Ashour Shwayel, who served as interior minister in the government of former Prime Minister Ali Zeidan, and his son were seriously hurt in the blast, said the spokeswoman of Al-Jala hospital, Fadia Al-Barghati.
A security source said the blast was caused by an explosive device placed inside a car parked near Abu Houraira mosque in the central Al-Majouri neighborhood of the eastern coastal city.
Benghazi was the cradle of the 2011 revolution that toppled and killed veteran dictator Muammar Qaddafi.
Libya has since fallen into chaos, with the UN-backed Government of National Accord based in Tripoli failing to assert its authority over the country. The GNA is opposed by a rival administration that is based in Libya’s far east and backed by military strongman Marshal Khalifa Haftar, whose forces are battling militants in Benghazi.
The powerful explosion outside the mosque after Friday prayers wrecked a number of cars and charred nearby buildings.
The attack came as Haftar’s self-styled Libyan National Army (LNA) appears close to forcing Islamist-led opponents from their last holdouts after a military campaign that began in 2014.
It was not clear who staged Friday’s bombing, but the LNA’s rivals have carried out such attacks in Benghazi in the past. In November, a similar blast wounded a prominent tribal leader who had helped the LNA negotiate the takeover of several major oil ports.

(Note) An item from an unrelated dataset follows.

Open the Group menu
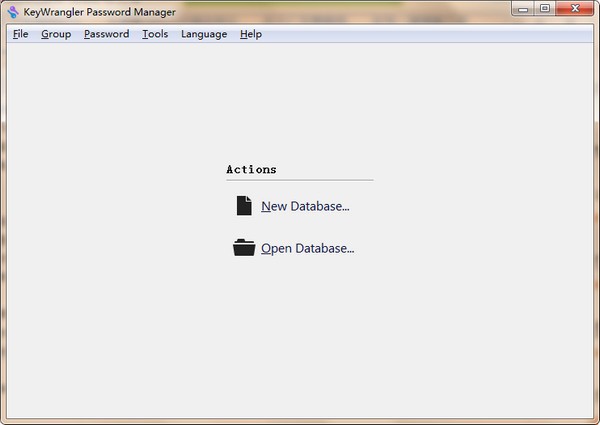[x=56, y=34]
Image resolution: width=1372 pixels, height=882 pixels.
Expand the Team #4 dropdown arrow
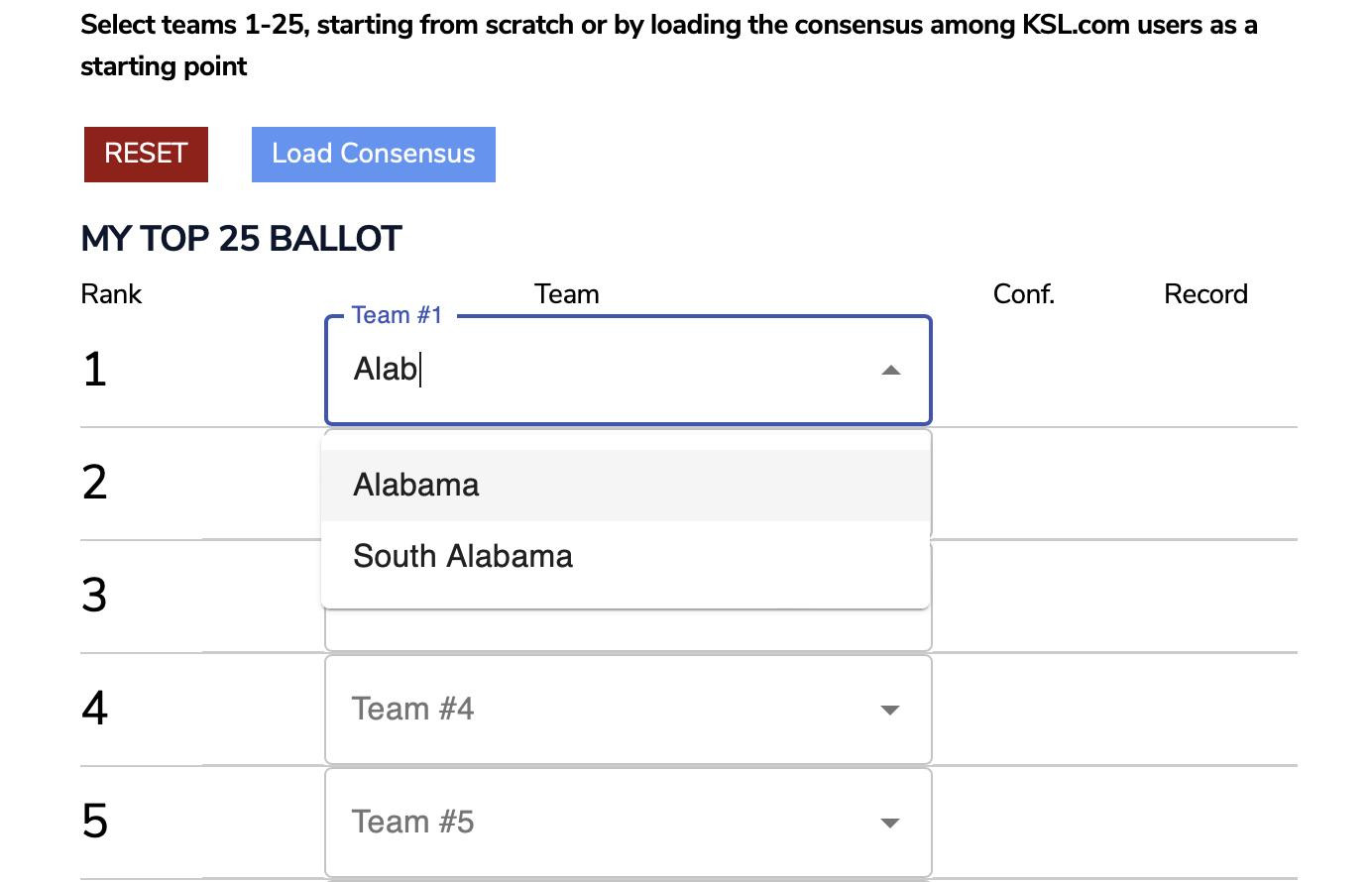[x=890, y=710]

Shuwail, who served as police chief in Benghazi after Libya’s 2011 uprising, was interior minister between 2012 and 2013.
Meanwhile, a US airstrike on Thursday targeting an Al-Qaeda training camp in Syria killed more than 100 militants, a US defense official said on Friday.
The strike took place just a day before the end of President Barack Obama’s presidency and a day after more than 80 Daesh militants were killed in US airstrikes in Libya.
The official, speaking on the condition of anonymity, said the airstrike was primarily carried out by a B-52 bomber and dropped 14 munitions.
The official added that the strike against the camp took place in Idlib province, west of Aleppo, and there was a high level of confidence that there were no civilian casualties. A US-led coalition has been carrying out airstrikes and supporting local forces in Syria to oust Daesh militants. However, there is concern that the defeat of Daesh could open the door for Al-Qaeda to take territory in ungoverned parts of the country.
The Syrian Observatory for Human Rights reported on Friday that an airstrike killed more than 40 members of the militant group Jabhat Fateh Al-Sham in northwestern Syria. It was not immediately clear if this strike was the same one the defense official was referring to.